══ INFORMASI YANG DIBERIKAN ══

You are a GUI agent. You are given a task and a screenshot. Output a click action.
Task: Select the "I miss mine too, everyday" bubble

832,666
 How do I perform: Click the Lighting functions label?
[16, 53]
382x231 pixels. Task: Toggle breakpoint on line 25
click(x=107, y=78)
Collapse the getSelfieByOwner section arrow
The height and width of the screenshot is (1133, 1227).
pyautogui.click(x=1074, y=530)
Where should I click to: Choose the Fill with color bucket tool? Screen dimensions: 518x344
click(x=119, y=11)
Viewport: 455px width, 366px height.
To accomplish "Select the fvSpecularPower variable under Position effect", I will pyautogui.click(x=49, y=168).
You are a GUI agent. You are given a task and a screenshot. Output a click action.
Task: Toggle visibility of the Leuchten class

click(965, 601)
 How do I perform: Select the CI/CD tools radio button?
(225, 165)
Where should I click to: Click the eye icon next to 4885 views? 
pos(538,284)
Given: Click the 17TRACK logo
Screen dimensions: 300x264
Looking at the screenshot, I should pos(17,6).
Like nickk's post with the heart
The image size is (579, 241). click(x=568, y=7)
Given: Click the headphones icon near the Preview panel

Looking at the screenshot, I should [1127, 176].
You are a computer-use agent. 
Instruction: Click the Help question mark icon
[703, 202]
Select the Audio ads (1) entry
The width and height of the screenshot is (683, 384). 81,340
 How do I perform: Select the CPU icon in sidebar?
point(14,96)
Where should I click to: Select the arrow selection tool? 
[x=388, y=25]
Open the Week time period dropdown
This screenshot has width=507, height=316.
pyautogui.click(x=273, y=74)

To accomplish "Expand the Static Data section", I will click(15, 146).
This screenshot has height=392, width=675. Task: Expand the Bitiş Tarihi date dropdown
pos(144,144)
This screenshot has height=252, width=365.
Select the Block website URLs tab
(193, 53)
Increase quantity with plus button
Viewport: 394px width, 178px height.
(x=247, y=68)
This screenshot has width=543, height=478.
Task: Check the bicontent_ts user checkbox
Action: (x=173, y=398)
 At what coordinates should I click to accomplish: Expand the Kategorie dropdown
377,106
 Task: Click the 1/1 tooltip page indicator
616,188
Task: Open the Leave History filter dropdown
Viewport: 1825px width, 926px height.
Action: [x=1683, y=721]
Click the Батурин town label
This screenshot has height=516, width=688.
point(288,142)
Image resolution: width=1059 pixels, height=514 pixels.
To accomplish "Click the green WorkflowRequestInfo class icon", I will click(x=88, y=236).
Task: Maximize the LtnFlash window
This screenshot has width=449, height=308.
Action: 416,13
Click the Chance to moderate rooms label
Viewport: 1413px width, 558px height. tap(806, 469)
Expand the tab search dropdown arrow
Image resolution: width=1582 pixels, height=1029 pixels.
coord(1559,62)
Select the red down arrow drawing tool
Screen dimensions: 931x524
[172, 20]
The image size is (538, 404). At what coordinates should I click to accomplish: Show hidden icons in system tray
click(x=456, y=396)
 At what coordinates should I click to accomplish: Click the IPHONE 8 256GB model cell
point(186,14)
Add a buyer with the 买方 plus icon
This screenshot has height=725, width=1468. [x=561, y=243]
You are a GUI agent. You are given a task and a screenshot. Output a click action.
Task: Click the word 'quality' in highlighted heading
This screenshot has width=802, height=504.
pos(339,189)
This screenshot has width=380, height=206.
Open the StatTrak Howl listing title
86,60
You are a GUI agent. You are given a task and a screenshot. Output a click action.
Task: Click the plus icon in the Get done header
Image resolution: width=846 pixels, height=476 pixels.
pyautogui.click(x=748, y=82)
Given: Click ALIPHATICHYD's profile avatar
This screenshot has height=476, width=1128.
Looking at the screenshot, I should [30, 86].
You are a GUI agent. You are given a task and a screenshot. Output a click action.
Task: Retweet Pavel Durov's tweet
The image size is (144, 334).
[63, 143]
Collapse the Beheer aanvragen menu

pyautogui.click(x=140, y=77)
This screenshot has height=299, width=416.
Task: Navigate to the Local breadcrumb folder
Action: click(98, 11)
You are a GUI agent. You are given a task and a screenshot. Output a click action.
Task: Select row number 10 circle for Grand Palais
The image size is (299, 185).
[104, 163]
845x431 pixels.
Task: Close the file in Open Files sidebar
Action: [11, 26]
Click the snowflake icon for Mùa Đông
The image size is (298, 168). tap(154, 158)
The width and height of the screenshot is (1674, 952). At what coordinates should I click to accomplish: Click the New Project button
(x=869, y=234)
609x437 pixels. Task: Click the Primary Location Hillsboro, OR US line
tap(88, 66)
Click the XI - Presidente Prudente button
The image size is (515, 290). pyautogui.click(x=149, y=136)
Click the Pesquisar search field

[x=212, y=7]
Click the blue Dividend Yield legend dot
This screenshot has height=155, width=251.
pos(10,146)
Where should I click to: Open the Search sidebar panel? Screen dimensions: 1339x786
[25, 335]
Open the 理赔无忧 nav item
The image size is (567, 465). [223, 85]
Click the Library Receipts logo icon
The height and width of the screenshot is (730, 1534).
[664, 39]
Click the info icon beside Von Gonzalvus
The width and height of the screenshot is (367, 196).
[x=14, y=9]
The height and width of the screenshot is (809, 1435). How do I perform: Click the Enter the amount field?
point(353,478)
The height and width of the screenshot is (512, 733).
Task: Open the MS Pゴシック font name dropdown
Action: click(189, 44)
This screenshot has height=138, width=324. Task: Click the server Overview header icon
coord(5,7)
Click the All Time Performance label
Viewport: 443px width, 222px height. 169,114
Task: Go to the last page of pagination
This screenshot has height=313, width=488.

═══

**LATIHAN TERTULIS**. Susun seluruh baris entri di atas sebagai tabel Markdown dengan kolom "No" untuk nomor urut dan kolom "Baris" untuk teks barisnya. Lewati baris yang kosong.

**JAWABAN**.
| No | Baris |
|---|---|
| 1 | You are a GUI agent. You are given a task and a screenshot. Output a click action. |
| 2 | Task: Select the "I miss mine too, everyday" bubble |
| 3 | 832,666 |
| 4 |  How do I perform: Click the Lighting functions label? |
| 5 | [16, 53] |
| 6 | 382x231 pixels. Task: Toggle breakpoint on line 25 |
| 7 | click(x=107, y=78) |
| 8 | Collapse the getSelfieByOwner section arrow |
| 9 | The height and width of the screenshot is (1133, 1227). |
| 10 | pyautogui.click(x=1074, y=530) |
| 11 | Where should I click to: Choose the Fill with color bucket tool? Screen dimensions: 518x344 |
| 12 | click(x=119, y=11) |
| 13 | Viewport: 455px width, 366px height. |
| 14 | To accomplish "Select the fvSpecularPower variable under Position effect", I will pyautogui.click(x=49, y=168). |
| 15 | You are a GUI agent. You are given a task and a screenshot. Output a click action. |
| 16 | Task: Toggle visibility of the Leuchten class |
| 17 | click(965, 601) |
| 18 |  How do I perform: Select the CI/CD tools radio button? |
| 19 | (225, 165) |
| 20 | Where should I click to: Click the eye icon next to 4885 views?  |
| 21 | pos(538,284) |
| 22 | Given: Click the 17TRACK logo |
| 23 | Screen dimensions: 300x264 |
| 24 | Looking at the screenshot, I should pos(17,6). |
| 25 | Like nickk's post with the heart |
| 26 | The image size is (579, 241). click(x=568, y=7) |
| 27 | Given: Click the headphones icon near the Preview panel |
| 28 | Looking at the screenshot, I should [1127, 176]. |
| 29 | You are a computer-use agent.  |
| 30 | Instruction: Click the Help question mark icon |
| 31 | [703, 202] |
| 32 | Select the Audio ads (1) entry |
| 33 | The width and height of the screenshot is (683, 384). 81,340 |
| 34 |  How do I perform: Select the CPU icon in sidebar? |
| 35 | point(14,96) |
| 36 | Where should I click to: Select the arrow selection tool?  |
| 37 | [x=388, y=25] |
| 38 | Open the Week time period dropdown |
| 39 | This screenshot has width=507, height=316. |
| 40 | pyautogui.click(x=273, y=74) |
| 41 | To accomplish "Expand the Static Data section", I will click(15, 146). |
| 42 | This screenshot has height=392, width=675. Task: Expand the Bitiş Tarihi date dropdown |
| 43 | pos(144,144) |
| 44 | This screenshot has height=252, width=365. |
| 45 | Select the Block website URLs tab |
| 46 | (193, 53) |
| 47 | Increase quantity with plus button |
| 48 | Viewport: 394px width, 178px height. |
| 49 | (x=247, y=68) |
| 50 | This screenshot has width=543, height=478. |
| 51 | Task: Check the bicontent_ts user checkbox |
| 52 | Action: (x=173, y=398) |
| 53 |  At what coordinates should I click to accomplish: Expand the Kategorie dropdown |
| 54 | 377,106 |
| 55 |  Task: Click the 1/1 tooltip page indicator |
| 56 | 616,188 |
| 57 | Task: Open the Leave History filter dropdown |
| 58 | Viewport: 1825px width, 926px height. |
| 59 | Action: [x=1683, y=721] |
| 60 | Click the Батурин town label |
| 61 | This screenshot has height=516, width=688. |
| 62 | point(288,142) |
| 63 | Image resolution: width=1059 pixels, height=514 pixels. |
| 64 | To accomplish "Click the green WorkflowRequestInfo class icon", I will click(x=88, y=236). |
| 65 | Task: Maximize the LtnFlash window |
| 66 | This screenshot has width=449, height=308. |
| 67 | Action: 416,13 |
| 68 | Click the Chance to moderate rooms label |
| 69 | Viewport: 1413px width, 558px height. tap(806, 469) |
| 70 | Expand the tab search dropdown arrow |
| 71 | Image resolution: width=1582 pixels, height=1029 pixels. |
| 72 | coord(1559,62) |
| 73 | Select the red down arrow drawing tool |
| 74 | Screen dimensions: 931x524 |
| 75 | [172, 20] |
| 76 | The image size is (538, 404). At what coordinates should I click to accomplish: Show hidden icons in system tray |
| 77 | click(x=456, y=396) |
| 78 |  At what coordinates should I click to accomplish: Click the IPHONE 8 256GB model cell |
| 79 | point(186,14) |
| 80 | Add a buyer with the 买方 plus icon |
| 81 | This screenshot has height=725, width=1468. [x=561, y=243] |
| 82 | You are a GUI agent. You are given a task and a screenshot. Output a click action. |
| 83 | Task: Click the word 'quality' in highlighted heading |
| 84 | This screenshot has width=802, height=504. |
| 85 | pos(339,189) |
| 86 | This screenshot has width=380, height=206. |
| 87 | Open the StatTrak Howl listing title |
| 88 | 86,60 |
| 89 | You are a GUI agent. You are given a task and a screenshot. Output a click action. |
| 90 | Task: Click the plus icon in the Get done header |
| 91 | Image resolution: width=846 pixels, height=476 pixels. |
| 92 | pyautogui.click(x=748, y=82) |
| 93 | Given: Click ALIPHATICHYD's profile avatar |
| 94 | This screenshot has height=476, width=1128. |
| 95 | Looking at the screenshot, I should [30, 86]. |
| 96 | You are a GUI agent. You are given a task and a screenshot. Output a click action. |
| 97 | Task: Retweet Pavel Durov's tweet |
| 98 | The image size is (144, 334). |
| 99 | [63, 143] |
| 100 | Collapse the Beheer aanvragen menu |
| 101 | pyautogui.click(x=140, y=77) |
| 102 | This screenshot has height=299, width=416. |
| 103 | Task: Navigate to the Local breadcrumb folder |
| 104 | Action: click(98, 11) |
| 105 | You are a GUI agent. You are given a task and a screenshot. Output a click action. |
| 106 | Task: Select row number 10 circle for Grand Palais |
| 107 | The image size is (299, 185). |
| 108 | [104, 163] |
| 109 | 845x431 pixels. |
| 110 | Task: Close the file in Open Files sidebar |
| 111 | Action: [11, 26] |
| 112 | Click the snowflake icon for Mùa Đông |
| 113 | The image size is (298, 168). tap(154, 158) |
| 114 | The width and height of the screenshot is (1674, 952). At what coordinates should I click to accomplish: Click the New Project button |
| 115 | (x=869, y=234) |
| 116 | 609x437 pixels. Task: Click the Primary Location Hillsboro, OR US line |
| 117 | tap(88, 66) |
| 118 | Click the XI - Presidente Prudente button |
| 119 | The image size is (515, 290). pyautogui.click(x=149, y=136) |
| 120 | Click the Pesquisar search field |
| 121 | [x=212, y=7] |
| 122 | Click the blue Dividend Yield legend dot |
| 123 | This screenshot has height=155, width=251. |
| 124 | pos(10,146) |
| 125 | Where should I click to: Open the Search sidebar panel? Screen dimensions: 1339x786 |
| 126 | [25, 335] |
| 127 | Open the 理赔无忧 nav item |
| 128 | The image size is (567, 465). [223, 85] |
| 129 | Click the Library Receipts logo icon |
| 130 | The height and width of the screenshot is (730, 1534). |
| 131 | [664, 39] |
| 132 | Click the info icon beside Von Gonzalvus |
| 133 | The width and height of the screenshot is (367, 196). |
| 134 | [x=14, y=9] |
| 135 | The height and width of the screenshot is (809, 1435). How do I perform: Click the Enter the amount field? |
| 136 | point(353,478) |
| 137 | The height and width of the screenshot is (512, 733). |
| 138 | Task: Open the MS Pゴシック font name dropdown |
| 139 | Action: click(189, 44) |
| 140 | This screenshot has height=138, width=324. Task: Click the server Overview header icon |
| 141 | coord(5,7) |
| 142 | Click the All Time Performance label |
| 143 | Viewport: 443px width, 222px height. 169,114 |
| 144 | Task: Go to the last page of pagination |
| 145 | This screenshot has height=313, width=488. |